Bellissimo Maria Teresa! Non conoscevo questa tua passione, è vero bisogna continuare a ricordare per evitare che simili avvenimenti possano ripetersi . Brava!
È bello leggere testimonianze su una pagina decisamente oscura della storia di Europa, ma senza dubbio degna di essere ricordata. Rievocare il coraggio di chi ha resistito contro una tale brutalità, professando il culto della vita in un clima di morte e distruzione, aiuta a sperare che possa esserci qualcuno, allora come oggi, disposto a lottare per un mondo più giusto. Shalom a tutti!
Distruggere una città, un ghetto, una sinagoga, una popolazione è sempre stato semplice per i “padroni della storia” ed anche la distruzione del ghetto di Varsavia lo dimostra.
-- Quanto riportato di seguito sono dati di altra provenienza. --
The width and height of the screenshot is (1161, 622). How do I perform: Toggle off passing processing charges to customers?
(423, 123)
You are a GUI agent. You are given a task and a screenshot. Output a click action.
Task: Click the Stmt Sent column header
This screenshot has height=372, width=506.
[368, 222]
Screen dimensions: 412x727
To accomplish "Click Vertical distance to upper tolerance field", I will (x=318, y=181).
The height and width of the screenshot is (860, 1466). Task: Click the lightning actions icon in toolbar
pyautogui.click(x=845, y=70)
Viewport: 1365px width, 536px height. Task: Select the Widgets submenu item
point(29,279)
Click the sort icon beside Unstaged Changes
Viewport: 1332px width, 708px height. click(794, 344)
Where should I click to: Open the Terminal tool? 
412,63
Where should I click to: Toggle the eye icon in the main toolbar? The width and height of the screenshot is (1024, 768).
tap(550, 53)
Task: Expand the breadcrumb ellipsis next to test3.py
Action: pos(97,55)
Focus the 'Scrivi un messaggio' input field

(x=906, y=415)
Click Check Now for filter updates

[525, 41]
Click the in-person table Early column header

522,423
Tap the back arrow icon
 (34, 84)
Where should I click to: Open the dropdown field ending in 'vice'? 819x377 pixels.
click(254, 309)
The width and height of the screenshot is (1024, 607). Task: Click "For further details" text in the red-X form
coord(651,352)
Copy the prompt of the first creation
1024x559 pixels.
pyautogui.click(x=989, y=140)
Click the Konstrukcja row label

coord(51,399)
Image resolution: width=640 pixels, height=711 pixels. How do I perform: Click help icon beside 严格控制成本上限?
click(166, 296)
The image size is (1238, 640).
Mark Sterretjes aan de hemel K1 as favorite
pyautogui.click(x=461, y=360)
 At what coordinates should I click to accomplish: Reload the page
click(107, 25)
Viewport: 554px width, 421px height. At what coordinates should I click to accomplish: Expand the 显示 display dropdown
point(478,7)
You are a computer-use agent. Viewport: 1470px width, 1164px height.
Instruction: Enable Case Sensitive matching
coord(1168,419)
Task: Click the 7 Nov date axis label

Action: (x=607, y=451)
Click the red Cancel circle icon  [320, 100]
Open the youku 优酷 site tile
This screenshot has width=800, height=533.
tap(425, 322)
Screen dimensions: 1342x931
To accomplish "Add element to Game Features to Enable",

Ma il focus su cui le generazioni future, a partire dalla nostra, dovrebbero mettere l’accento, è la forza mostrata da poche persone, i rivoluzionari, che con semplici armi, ma tanta sagacia, hanno dovuto difendersi dalla furia del nemico, in questione i tedeschi. Bene! È giusto guidare i nostri ragazzi verso una simile riflessione, per far capire loro che c’è sempre la possibilità di “combattere il mostro”, anche quando questo ci appare ben congeniato.